Charmed MySQL K8s - Async Replication

WARNING: it is an internal article. Do NOT use it in production! Contact Canonical Data Platform team if you are interested in the topic.

Creating a MySQL Cluster Set

1 - Deploy two MySQL clusters, named Rome and Lisbon:

juju add-model az1  # db cluster 1, location: Rome
juju add-model az2  # db cluster 1, location: Lisbon
juju add-model app  # db client application, location: somewhere

Rome:

juju switch az1
juju deploy mysql-k8s db1 --trust --channel=8.0/edge/arepl --config profile=testing --config cluster-name=rome --base ubuntu@22.04

Lisbon:

juju switch az2
juju deploy mysql-k8s db2 --trust --channel=8.0/edge/arepl --config profile=testing --config cluster-name=lisbon --base ubuntu@22.04

Client:

juju switch app
juju deploy mysql-test-app
juju deploy mysql-router-k8s --trust --channel 8.0/edge

2 - Create and consume an offer

It’s required to define the roles that the clusters will play in the cluster-set, i.e. which will be the primary and the standby.

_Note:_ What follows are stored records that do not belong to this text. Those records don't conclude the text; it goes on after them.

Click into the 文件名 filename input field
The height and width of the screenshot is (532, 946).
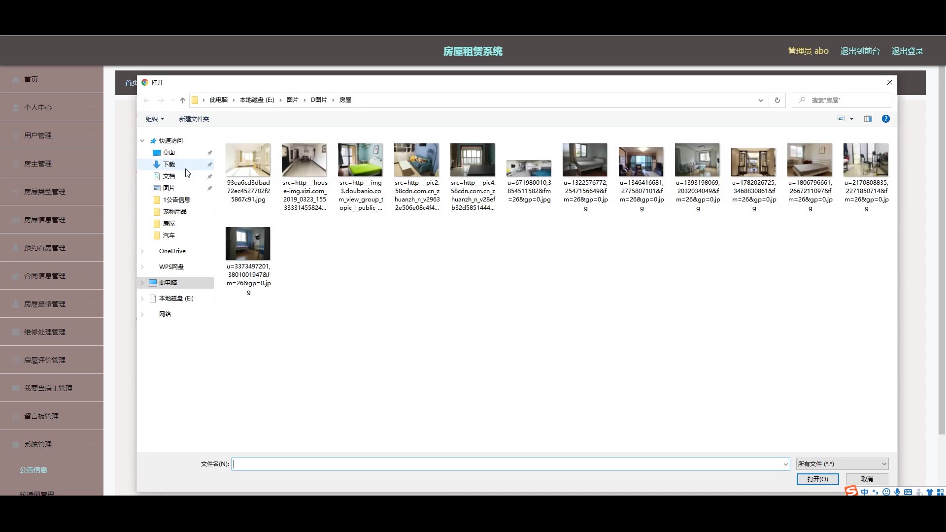pyautogui.click(x=507, y=464)
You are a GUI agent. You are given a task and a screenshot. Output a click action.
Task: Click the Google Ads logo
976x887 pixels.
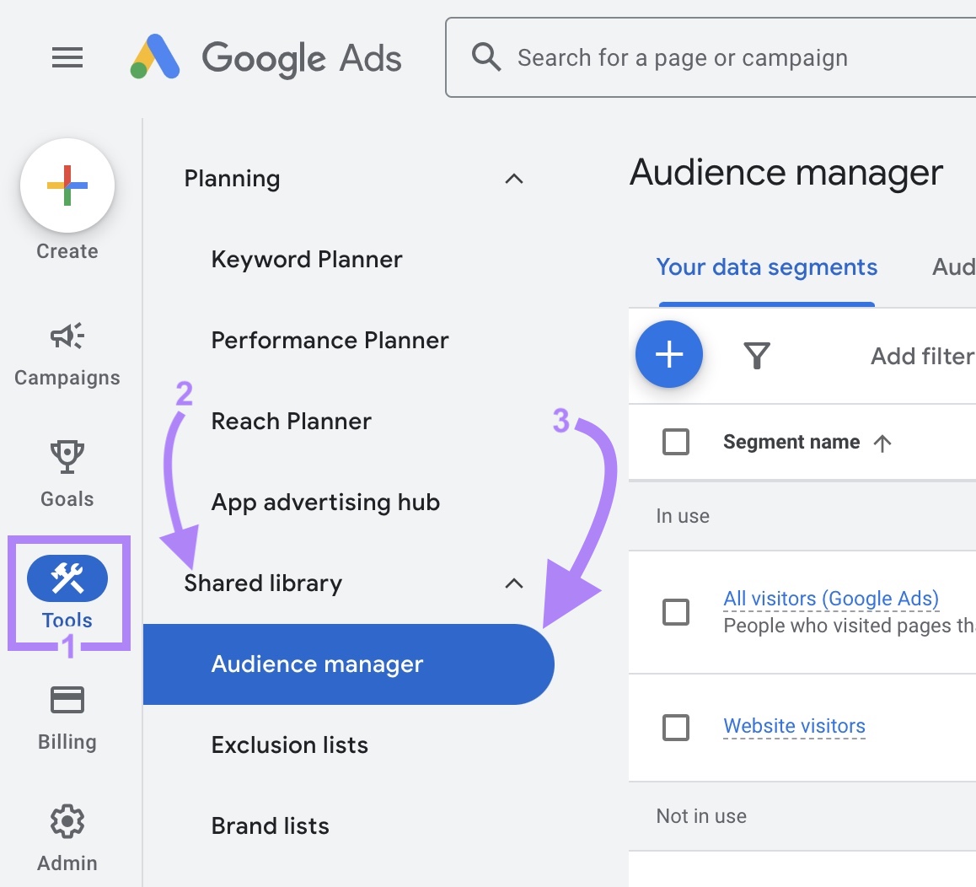pyautogui.click(x=265, y=57)
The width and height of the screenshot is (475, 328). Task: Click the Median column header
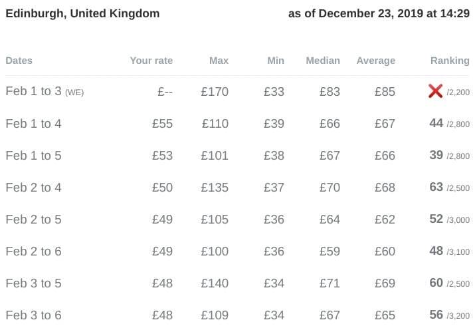click(322, 61)
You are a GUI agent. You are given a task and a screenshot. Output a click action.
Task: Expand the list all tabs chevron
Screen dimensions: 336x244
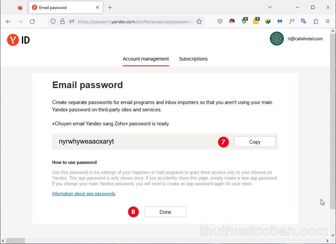click(x=270, y=7)
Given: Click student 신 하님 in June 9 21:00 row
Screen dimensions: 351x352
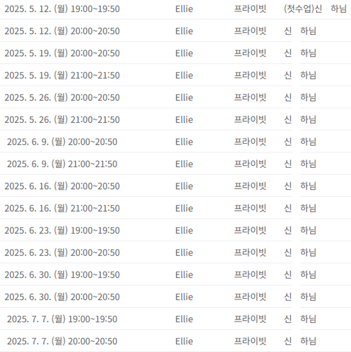Looking at the screenshot, I should point(300,164).
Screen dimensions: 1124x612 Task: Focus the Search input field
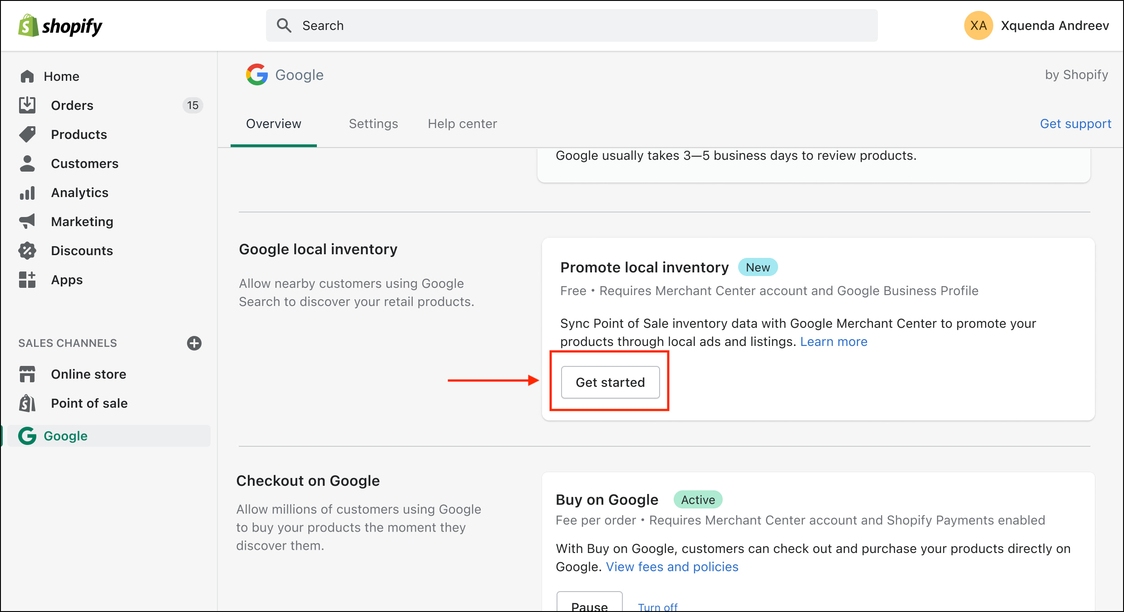pyautogui.click(x=572, y=25)
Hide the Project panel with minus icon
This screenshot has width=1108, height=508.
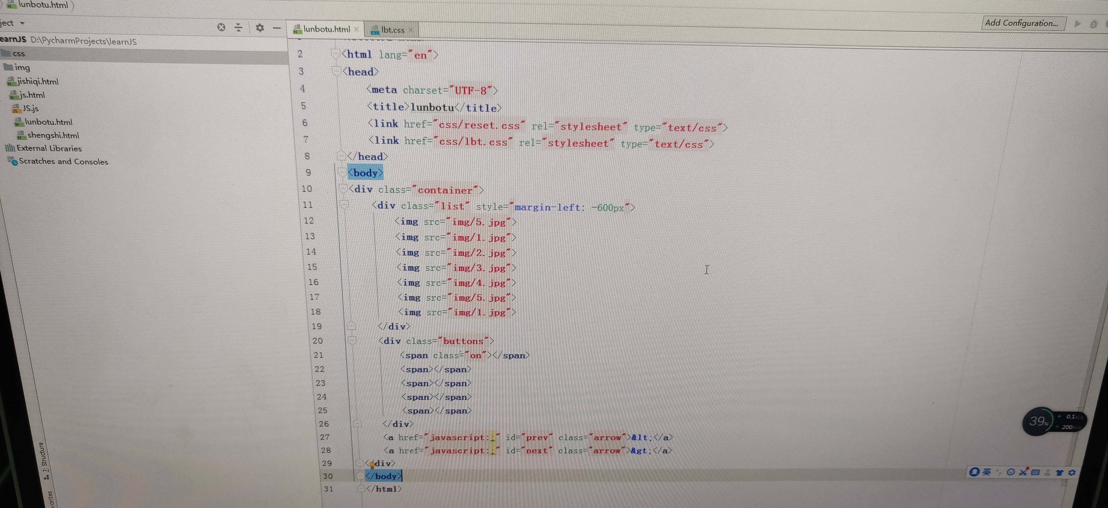[x=277, y=28]
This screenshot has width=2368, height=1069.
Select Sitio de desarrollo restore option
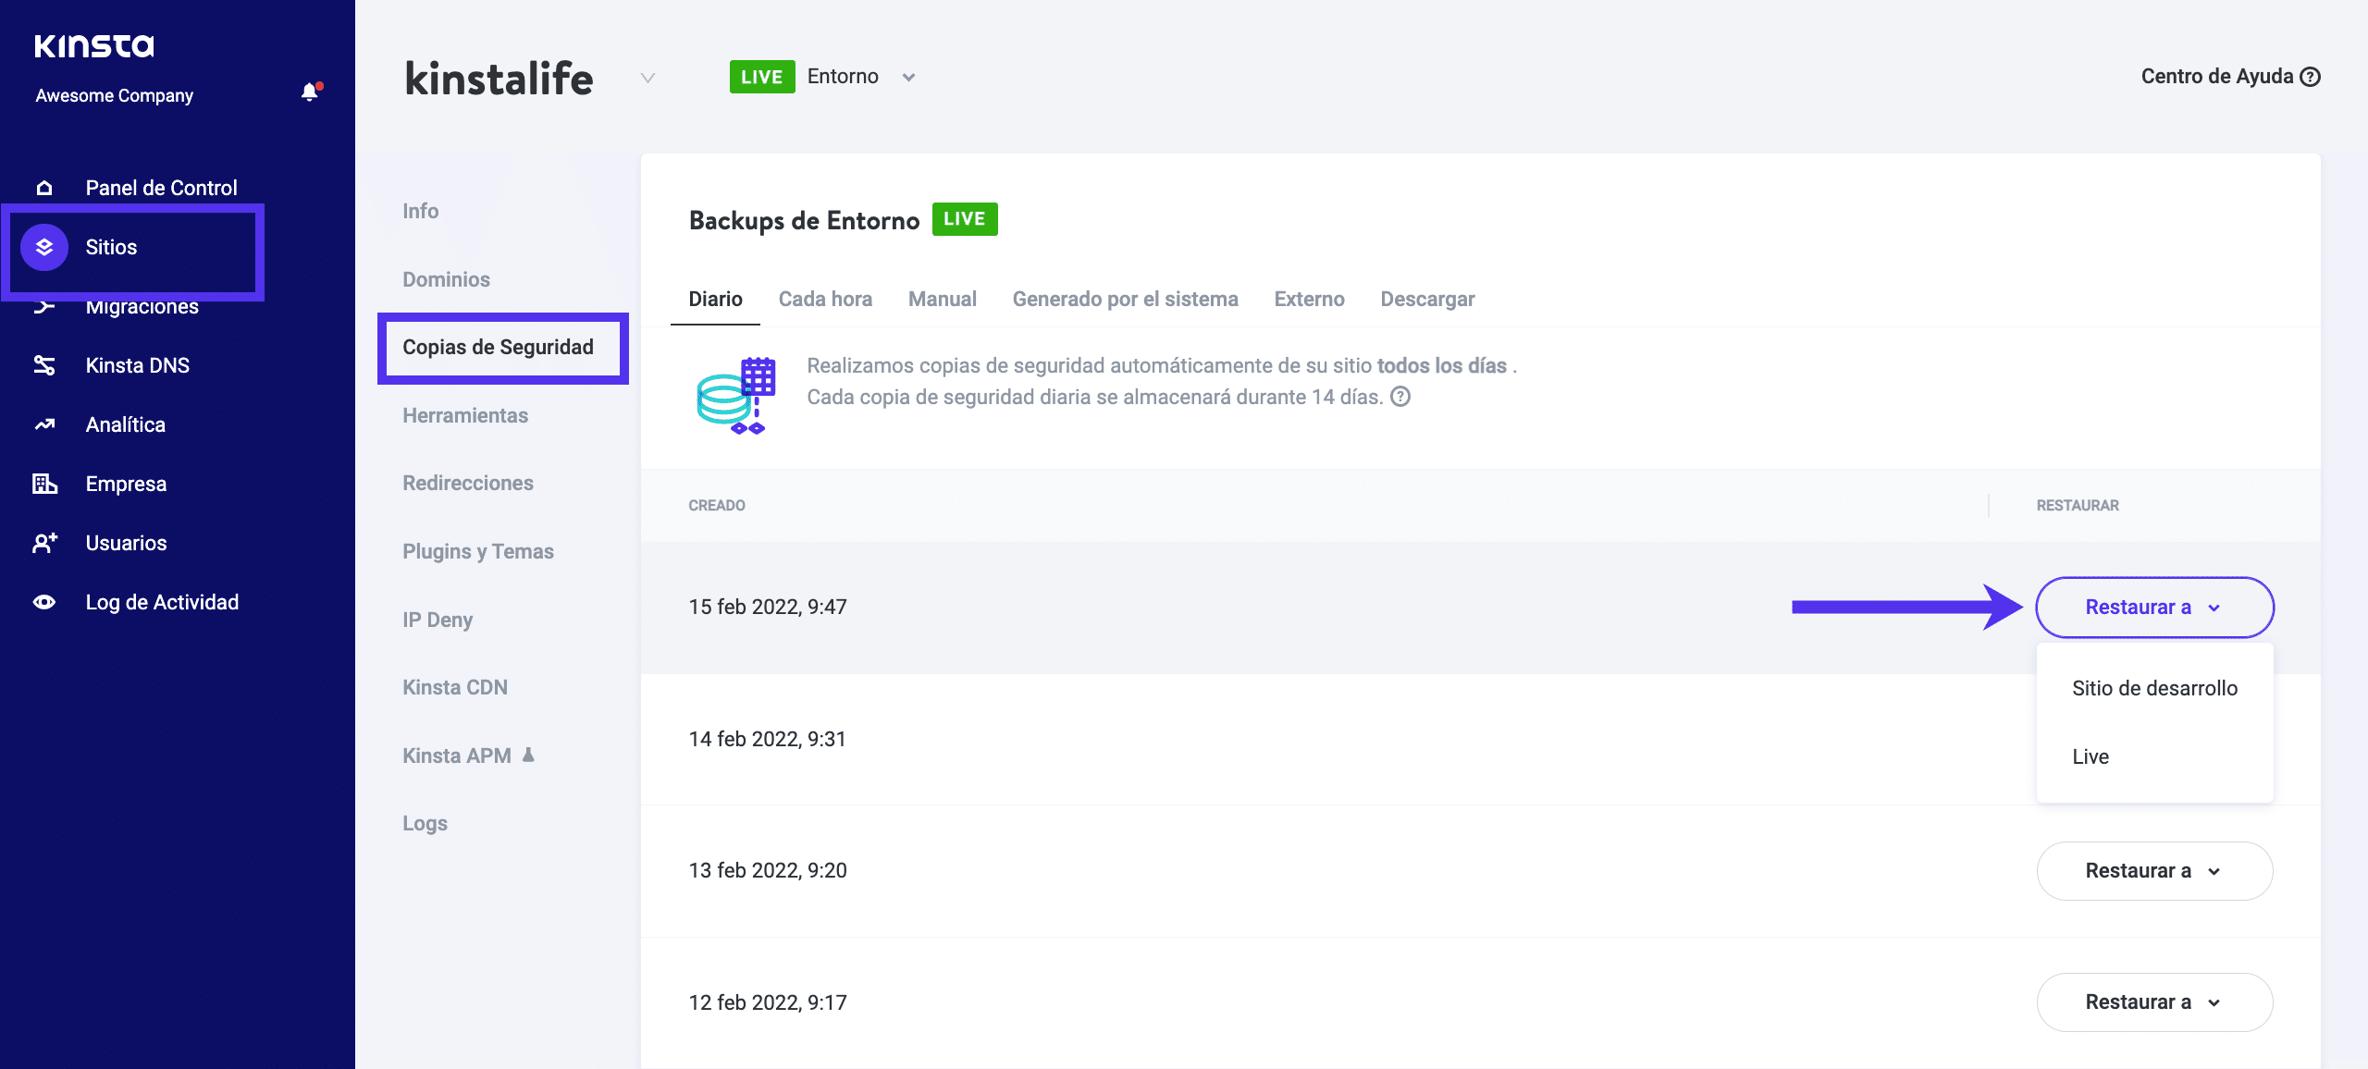[2153, 687]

For this setup, the application db1 will be setup as the primary cluster and db2 will be the replica/standby cluster.

NOTE: The side of the relation is used for the setup phase only. In an event of a planned switchover or a failover, a standby cluster can be promoted to active independently of the relation side.

To create a cluster set from this two clusters, we need to create a relation, which uses the async_replication interface, through the async-primaryand async-replica relation names. But first it’s necessary to create and consume an offer:

juju switch az1
juju offer db1:async-primary async-primary
juju offer db1:database db1database

juju switch az2
juju offer db2:async-primary async-primary
juju offer db2:database db2database

juju switch app
juju consume az1.db1database
juju consume az2.db2database

juju consume az1.async-primary -m az2
juju consume az2.async-primary -m az1

3 - Relate the applications

juju relate -m app mysql-test-app mysql-router-k8s
juju relate -m app mysql-router-k8s db1database

juju relate -m az2 async-primary db2:async-replica

And wait until the process is finished. Behind the scenes the replica cluster will be setup as a replica, cloning data from the primary cluster and rejoining all units to it. The mysql-test-app will automatically write to db1 on az1 side and data will be automatically propogated to db2 on az2 side.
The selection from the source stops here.